Once a run is set to flush, it will stay in this state. This means that if new files arrive after flushing the run, they will not be accumulated, and a new task will be create for each and every file that arrives. This is not what you want normally. You can check here how to make sure that you can manually flush a run in the Merging: Flushing runs

2. Automatic run flushing for Merging

The principle always consists in going back to the RAW files of a run, and making sure that all of them have descendants in the current production. In practice, we count the number of RAW ancestors of the files in the production, and compare it with the number of RAW files declared in the BKK. These two numbers must match. This count is done by stream.

The only runs that are considered for flushing are the runs marked as ‘finished’ in the bookkeeping.

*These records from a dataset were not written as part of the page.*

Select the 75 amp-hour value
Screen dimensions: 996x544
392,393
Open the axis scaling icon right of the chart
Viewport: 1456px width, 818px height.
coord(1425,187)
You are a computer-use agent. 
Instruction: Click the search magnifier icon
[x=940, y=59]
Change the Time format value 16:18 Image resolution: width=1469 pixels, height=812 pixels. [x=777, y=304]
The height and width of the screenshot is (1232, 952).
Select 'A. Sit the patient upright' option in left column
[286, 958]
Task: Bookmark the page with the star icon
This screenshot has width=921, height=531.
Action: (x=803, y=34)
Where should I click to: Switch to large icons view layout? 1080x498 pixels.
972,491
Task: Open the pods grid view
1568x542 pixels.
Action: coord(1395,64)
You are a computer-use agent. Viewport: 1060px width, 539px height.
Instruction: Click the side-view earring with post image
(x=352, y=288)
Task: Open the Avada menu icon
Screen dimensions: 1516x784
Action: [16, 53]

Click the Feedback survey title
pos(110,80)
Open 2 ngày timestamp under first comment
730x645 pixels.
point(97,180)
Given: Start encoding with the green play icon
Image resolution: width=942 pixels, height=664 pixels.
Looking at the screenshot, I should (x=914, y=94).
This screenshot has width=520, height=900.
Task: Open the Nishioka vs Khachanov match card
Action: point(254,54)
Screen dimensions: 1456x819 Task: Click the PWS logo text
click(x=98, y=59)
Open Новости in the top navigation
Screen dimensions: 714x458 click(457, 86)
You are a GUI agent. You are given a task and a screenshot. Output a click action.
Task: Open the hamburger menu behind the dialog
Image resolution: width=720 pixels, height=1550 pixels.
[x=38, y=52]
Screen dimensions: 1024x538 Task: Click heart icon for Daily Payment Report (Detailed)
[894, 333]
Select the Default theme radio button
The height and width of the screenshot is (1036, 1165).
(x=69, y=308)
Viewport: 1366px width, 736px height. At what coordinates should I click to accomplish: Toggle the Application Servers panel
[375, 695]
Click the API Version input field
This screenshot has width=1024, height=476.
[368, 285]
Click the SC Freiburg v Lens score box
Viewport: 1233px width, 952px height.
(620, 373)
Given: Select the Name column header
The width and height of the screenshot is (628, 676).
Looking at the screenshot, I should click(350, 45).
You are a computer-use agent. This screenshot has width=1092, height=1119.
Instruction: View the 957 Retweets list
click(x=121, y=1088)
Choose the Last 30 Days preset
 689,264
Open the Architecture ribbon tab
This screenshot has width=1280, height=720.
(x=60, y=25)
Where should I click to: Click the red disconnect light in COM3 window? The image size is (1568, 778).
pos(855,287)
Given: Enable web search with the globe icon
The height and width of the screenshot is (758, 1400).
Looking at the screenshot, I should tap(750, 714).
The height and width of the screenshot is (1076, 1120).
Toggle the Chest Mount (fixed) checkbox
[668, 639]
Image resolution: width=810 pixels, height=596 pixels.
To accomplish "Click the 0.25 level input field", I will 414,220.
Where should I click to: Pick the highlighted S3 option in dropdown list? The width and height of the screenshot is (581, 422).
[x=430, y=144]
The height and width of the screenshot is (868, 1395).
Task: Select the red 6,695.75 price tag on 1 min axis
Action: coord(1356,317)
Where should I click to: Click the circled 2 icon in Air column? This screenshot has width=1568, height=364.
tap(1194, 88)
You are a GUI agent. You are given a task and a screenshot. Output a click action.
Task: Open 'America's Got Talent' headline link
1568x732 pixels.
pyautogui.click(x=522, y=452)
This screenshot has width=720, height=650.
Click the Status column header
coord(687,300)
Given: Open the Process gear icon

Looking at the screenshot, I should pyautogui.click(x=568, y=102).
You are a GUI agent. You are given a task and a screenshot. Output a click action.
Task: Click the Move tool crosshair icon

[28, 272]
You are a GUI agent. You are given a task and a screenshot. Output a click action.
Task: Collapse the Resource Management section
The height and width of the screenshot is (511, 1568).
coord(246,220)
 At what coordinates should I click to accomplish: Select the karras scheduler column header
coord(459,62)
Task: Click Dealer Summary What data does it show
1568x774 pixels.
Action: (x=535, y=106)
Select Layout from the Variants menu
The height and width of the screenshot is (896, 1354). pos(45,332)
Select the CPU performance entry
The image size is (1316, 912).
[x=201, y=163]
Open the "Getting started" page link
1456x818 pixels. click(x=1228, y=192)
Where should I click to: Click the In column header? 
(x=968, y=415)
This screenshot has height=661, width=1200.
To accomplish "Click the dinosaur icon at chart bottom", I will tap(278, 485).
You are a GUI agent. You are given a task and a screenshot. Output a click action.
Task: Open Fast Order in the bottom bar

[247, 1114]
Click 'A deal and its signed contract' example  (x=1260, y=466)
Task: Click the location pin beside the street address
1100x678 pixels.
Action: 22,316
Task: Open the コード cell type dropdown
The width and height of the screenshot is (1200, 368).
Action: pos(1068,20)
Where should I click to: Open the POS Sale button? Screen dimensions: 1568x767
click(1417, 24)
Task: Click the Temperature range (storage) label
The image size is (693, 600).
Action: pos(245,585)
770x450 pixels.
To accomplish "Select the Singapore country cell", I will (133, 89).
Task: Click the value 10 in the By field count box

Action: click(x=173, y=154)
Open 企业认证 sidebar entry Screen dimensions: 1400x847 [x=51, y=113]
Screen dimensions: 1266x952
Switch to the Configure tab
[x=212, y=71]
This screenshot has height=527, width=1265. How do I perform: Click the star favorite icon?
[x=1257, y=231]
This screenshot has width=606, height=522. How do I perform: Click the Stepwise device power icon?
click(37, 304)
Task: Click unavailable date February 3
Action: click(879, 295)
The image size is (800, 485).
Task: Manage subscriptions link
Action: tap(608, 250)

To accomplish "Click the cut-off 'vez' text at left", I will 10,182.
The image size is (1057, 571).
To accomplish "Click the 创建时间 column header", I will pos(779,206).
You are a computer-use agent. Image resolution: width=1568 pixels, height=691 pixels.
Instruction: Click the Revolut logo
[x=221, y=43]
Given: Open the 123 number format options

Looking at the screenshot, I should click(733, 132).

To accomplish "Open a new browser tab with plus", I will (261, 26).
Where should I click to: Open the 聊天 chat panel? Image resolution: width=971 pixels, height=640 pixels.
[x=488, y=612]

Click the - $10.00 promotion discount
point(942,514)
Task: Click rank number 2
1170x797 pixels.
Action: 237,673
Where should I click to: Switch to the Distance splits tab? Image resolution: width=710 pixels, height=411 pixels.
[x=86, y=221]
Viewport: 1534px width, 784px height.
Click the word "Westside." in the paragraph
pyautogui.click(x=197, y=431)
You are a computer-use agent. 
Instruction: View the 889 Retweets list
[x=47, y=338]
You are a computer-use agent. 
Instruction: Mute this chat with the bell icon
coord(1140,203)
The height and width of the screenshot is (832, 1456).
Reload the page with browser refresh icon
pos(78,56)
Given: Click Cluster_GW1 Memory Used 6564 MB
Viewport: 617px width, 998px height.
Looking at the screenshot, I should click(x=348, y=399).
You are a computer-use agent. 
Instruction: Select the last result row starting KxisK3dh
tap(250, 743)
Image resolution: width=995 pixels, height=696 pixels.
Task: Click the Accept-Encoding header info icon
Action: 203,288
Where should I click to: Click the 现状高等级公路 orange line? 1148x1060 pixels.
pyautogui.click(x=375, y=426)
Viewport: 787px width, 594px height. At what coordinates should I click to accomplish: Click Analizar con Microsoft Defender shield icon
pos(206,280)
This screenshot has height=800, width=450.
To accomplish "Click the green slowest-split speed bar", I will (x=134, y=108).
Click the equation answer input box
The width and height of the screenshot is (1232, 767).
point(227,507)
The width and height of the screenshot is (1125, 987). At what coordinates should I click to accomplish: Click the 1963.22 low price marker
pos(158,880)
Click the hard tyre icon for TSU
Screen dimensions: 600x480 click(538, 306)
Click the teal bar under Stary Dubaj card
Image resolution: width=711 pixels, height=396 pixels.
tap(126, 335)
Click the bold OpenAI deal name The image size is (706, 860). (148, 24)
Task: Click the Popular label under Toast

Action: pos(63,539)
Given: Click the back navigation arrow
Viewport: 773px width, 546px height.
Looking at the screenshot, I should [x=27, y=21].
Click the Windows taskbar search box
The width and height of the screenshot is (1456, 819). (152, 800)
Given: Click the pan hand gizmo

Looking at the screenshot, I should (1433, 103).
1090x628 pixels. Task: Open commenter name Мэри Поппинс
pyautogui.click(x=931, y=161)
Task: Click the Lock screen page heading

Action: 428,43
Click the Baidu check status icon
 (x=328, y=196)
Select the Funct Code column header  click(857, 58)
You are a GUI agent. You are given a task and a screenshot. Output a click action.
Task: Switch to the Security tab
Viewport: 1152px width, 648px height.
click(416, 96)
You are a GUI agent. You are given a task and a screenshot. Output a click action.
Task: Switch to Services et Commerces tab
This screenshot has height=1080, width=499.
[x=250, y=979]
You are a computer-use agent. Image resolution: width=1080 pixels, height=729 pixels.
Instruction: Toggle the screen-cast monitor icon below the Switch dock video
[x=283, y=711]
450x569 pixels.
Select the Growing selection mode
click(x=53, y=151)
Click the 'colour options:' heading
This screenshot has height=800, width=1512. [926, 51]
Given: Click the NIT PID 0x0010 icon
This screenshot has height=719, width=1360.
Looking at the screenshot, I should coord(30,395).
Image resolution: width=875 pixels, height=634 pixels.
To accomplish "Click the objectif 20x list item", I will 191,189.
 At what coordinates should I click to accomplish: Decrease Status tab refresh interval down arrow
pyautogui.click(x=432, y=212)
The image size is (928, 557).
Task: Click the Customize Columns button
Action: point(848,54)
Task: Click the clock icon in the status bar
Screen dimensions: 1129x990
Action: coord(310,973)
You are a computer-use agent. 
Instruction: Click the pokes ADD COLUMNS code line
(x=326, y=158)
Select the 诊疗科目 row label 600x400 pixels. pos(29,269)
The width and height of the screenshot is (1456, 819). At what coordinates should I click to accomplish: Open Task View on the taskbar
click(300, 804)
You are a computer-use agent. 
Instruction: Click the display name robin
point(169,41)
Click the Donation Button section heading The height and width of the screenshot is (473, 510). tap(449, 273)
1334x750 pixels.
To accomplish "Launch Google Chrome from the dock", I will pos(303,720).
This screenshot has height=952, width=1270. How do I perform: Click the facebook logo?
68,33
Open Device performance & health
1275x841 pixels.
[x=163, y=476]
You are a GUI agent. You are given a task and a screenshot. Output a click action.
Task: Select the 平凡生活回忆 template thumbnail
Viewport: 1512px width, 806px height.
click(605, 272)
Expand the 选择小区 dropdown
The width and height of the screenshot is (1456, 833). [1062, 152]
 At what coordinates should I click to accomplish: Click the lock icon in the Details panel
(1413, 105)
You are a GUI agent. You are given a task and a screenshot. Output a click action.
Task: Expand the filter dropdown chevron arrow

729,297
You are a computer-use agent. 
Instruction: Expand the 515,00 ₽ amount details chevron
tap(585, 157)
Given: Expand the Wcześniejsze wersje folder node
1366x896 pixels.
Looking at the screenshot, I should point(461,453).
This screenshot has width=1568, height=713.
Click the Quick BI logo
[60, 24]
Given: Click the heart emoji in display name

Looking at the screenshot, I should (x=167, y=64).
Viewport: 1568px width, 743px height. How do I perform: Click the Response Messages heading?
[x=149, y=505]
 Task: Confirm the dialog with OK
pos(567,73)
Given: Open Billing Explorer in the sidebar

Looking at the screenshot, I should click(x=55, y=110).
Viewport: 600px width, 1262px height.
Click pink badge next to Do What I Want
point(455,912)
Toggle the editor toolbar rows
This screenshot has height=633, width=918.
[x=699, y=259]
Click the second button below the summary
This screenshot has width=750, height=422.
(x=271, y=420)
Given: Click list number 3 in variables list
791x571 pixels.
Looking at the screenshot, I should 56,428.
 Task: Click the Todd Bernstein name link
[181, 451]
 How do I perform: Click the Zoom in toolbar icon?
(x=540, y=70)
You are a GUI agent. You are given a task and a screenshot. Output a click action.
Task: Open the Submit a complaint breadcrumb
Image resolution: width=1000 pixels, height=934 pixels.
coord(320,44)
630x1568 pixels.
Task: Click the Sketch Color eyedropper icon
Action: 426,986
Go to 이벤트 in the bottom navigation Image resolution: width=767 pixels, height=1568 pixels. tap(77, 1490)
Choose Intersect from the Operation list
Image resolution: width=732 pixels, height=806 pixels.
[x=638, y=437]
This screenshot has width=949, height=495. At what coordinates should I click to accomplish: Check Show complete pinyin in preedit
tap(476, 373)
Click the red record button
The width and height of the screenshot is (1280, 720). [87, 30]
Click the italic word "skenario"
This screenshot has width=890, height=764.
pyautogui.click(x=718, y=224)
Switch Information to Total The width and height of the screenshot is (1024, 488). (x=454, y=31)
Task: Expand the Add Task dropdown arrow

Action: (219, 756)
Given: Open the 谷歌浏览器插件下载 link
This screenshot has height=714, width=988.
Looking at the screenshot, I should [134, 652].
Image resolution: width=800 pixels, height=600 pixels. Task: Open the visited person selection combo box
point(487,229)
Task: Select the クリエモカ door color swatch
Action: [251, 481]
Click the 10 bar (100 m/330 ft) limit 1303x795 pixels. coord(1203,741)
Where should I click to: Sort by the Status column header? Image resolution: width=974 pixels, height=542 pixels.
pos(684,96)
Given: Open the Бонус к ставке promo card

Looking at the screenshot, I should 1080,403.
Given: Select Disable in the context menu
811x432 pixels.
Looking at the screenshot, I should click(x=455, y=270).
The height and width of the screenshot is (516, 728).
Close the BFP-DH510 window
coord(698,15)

However, it might happen that a run does not get flushed. This normally shows an issue at the Stripping level. Consider the following example, with a Run that contains 3 raw files:

RAW file RDST file Stripping output
A.RAW A.RDST A.stream1, A.stream2, A.stream3
B.RAW B.RDST B.stream2, B.stream3, B.stream4
C.RAW C.RDST C.stream3, c.stream4

So, when looking at the ancestors per stream, we find:

Stream Nb of RAW ancestors
stream1 1
stream2 2
stream3 3
stream4 2

In that case, the flushing of the run will be triggered by stream3, since it finds the 3 ancestors. However, if in the stripping production, one file is never stripped because problematic, no stream will ever have all the raw files as ancestors, and the run will never be flushed. Hence, the run status in the merging is a good way to check the stripping :-)

Note that the script transformation-debug is more clever that the plugin, and can warn of such situations.